Se i nostri piedi dicono i passi che solcano i sentieri e le strade della nostra quotidianità molto più i nostri occhi osano prepararne il cammino. Dall’alto del nostro sguardo siamo capaci di orientarci, guardare più in là, senza fermarci o sentirci arrivati. Possiamo voltarci e vedere ciò che sta dietro di noi, il cammino percorso, gli incontri vissuti; addirittura possiamo confrontare ciò che abbiamo lasciato con ciò che abbiamo raggiunto, trovato, conquistato. Gli occhi brillano quando si muove il cuore, ma anche si spalancano di fronte al pericolo; sono la lente di ingrandimento della nostra interiorità: dicono una fatica, rivelano una preoccupazione, comunicano una gioia. Ma quando a guardare con occhi struggenti è il Cristo dalla Croce, allora dobbiamo ammettere che incrociare quegli occhi diventa per ciascuno di noi occasione per attendere una parola di verità su di sé.
Quegli occhi straziati dalla sofferenza fisica e, ancor più dilaniati dal dolore struggente del tradimento, del rinnegamento, dell’abbandono, dicono la durezza del cuore dell’umanità che non ha riconosciuto il Messia, ma dicono ancora oggi l’insipienza e la superficialità con cui molti discepoli di Gesù vivono il loro essere in Cristo e di Cristo. Quanto ci vergogniamo di essere di Cristo? Quanto rinneghiamo nelle nostre scelte la nostra identità di discepoli? Quanto giustifichiamo le nostre contraddizioni morali e spirituali, patteggiandole con la fede in Lui?
Lui guarda me dalla Croce e io dove sto guardando? Egli, il Figlio di Dio ha ancora uno sguardo rivolto verso di me quando con voce flebile a stento dice Ecco la tua madre e la sua madre diventa madre di tutti e consegna la maternità divina alla nostra fragilità umana.
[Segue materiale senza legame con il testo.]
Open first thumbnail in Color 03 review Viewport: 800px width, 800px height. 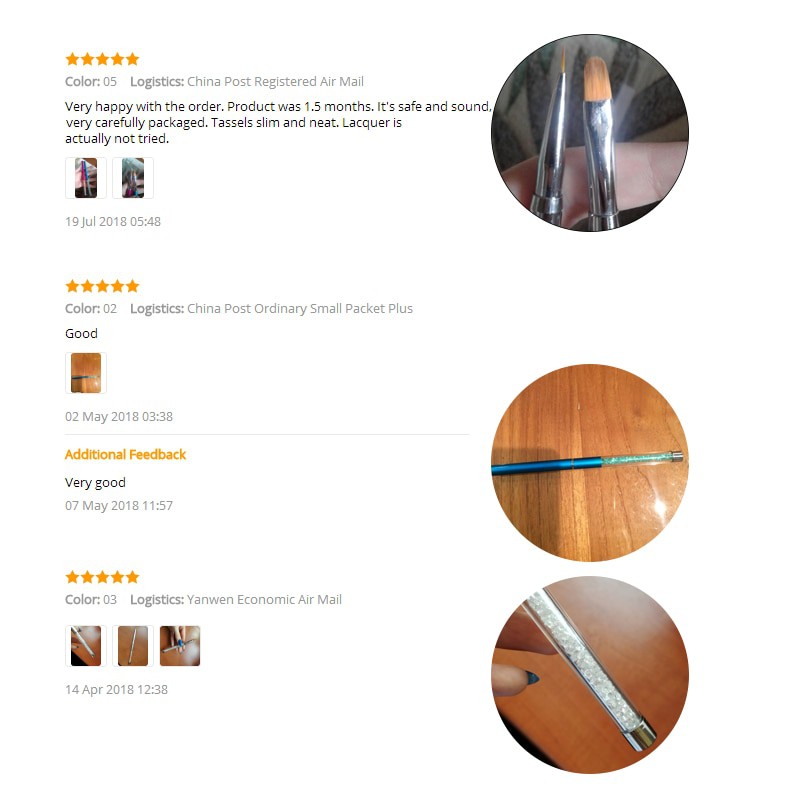pos(86,646)
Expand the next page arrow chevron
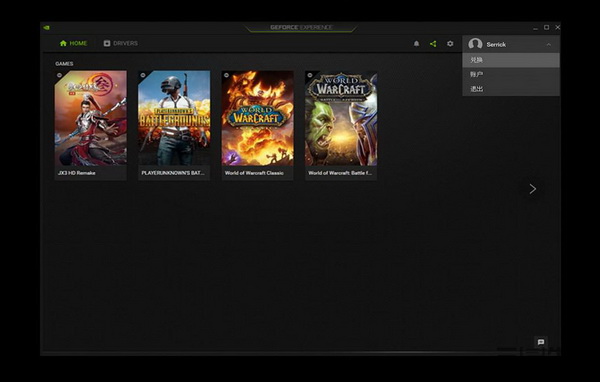600x382 pixels. tap(532, 189)
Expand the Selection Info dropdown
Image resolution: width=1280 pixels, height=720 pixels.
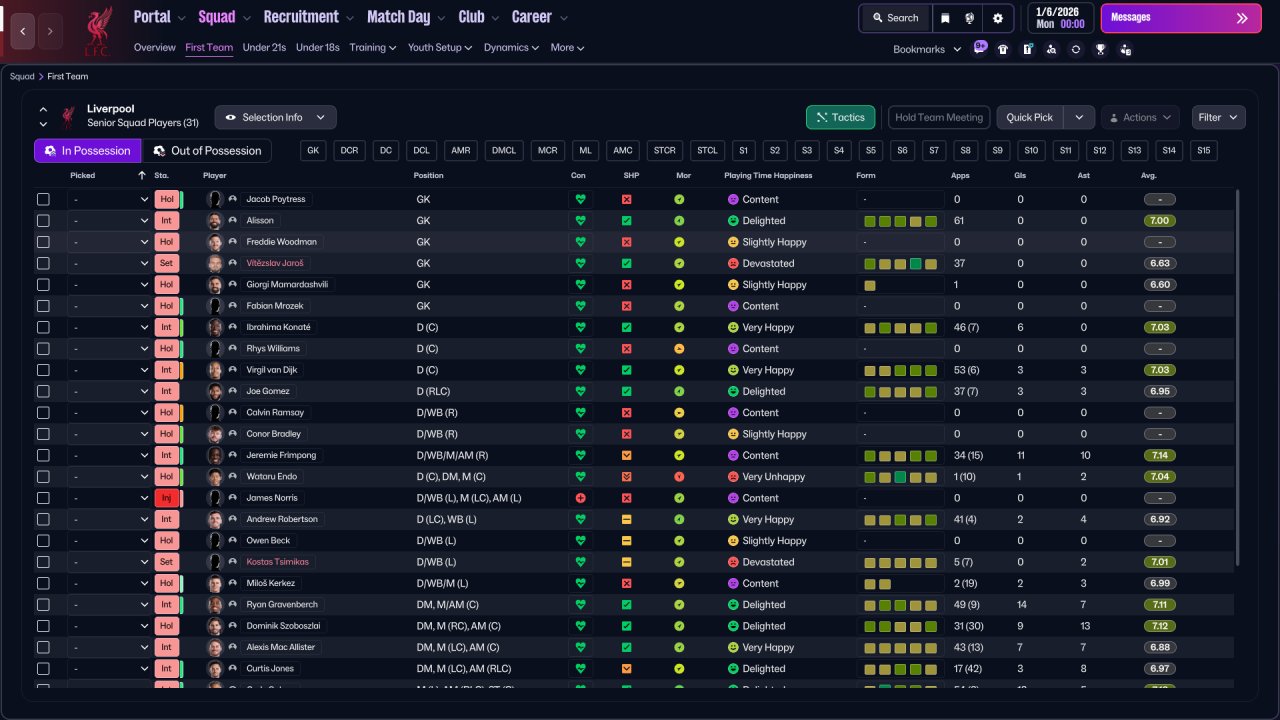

E l’ultimo sguardo è rivolto al Padre, a cui consegno il mio spirito: il Padre, Padre suo e nostro dal quale non ha mai tolto lo sguardo né nelle tentazioni del deserto, né nell’agonia del Getzemani. Ora mi chiedo: come guardo il Cristo sulla Croce? Dove mi sono posto per vederlo meglio? Lontano, come un vigliacco? Vicino, perché di Lui innamorato?
Non poteva terminare in altro modo una vita spesa tutta nel dono di sé: la morte sulla Croce, la sofferenza cruenta, il disprezzo, gli insulti e gli sputi, la condanna e l’arresto dicono tutto l’amore che Dio ha per l’umanità, per ogni uomo e donna di ogni tempo e di ogni storia, per me.
Gli occhi dicono dove ho posto il mio sguardo: mi devo solo meravigliare, stupire e, forse commuovere, ogni volta che incrocio gli occhi di Gesù che mi guardano dalla Croce. Occhi che amano e che non giudicano; occhi che incoraggiano e sollevano. Ma oggi, quegli occhi, quello sguardo è velato, nascosto: desidera essere cercato perché solo incontrandosi ci si dona, ci si perdona.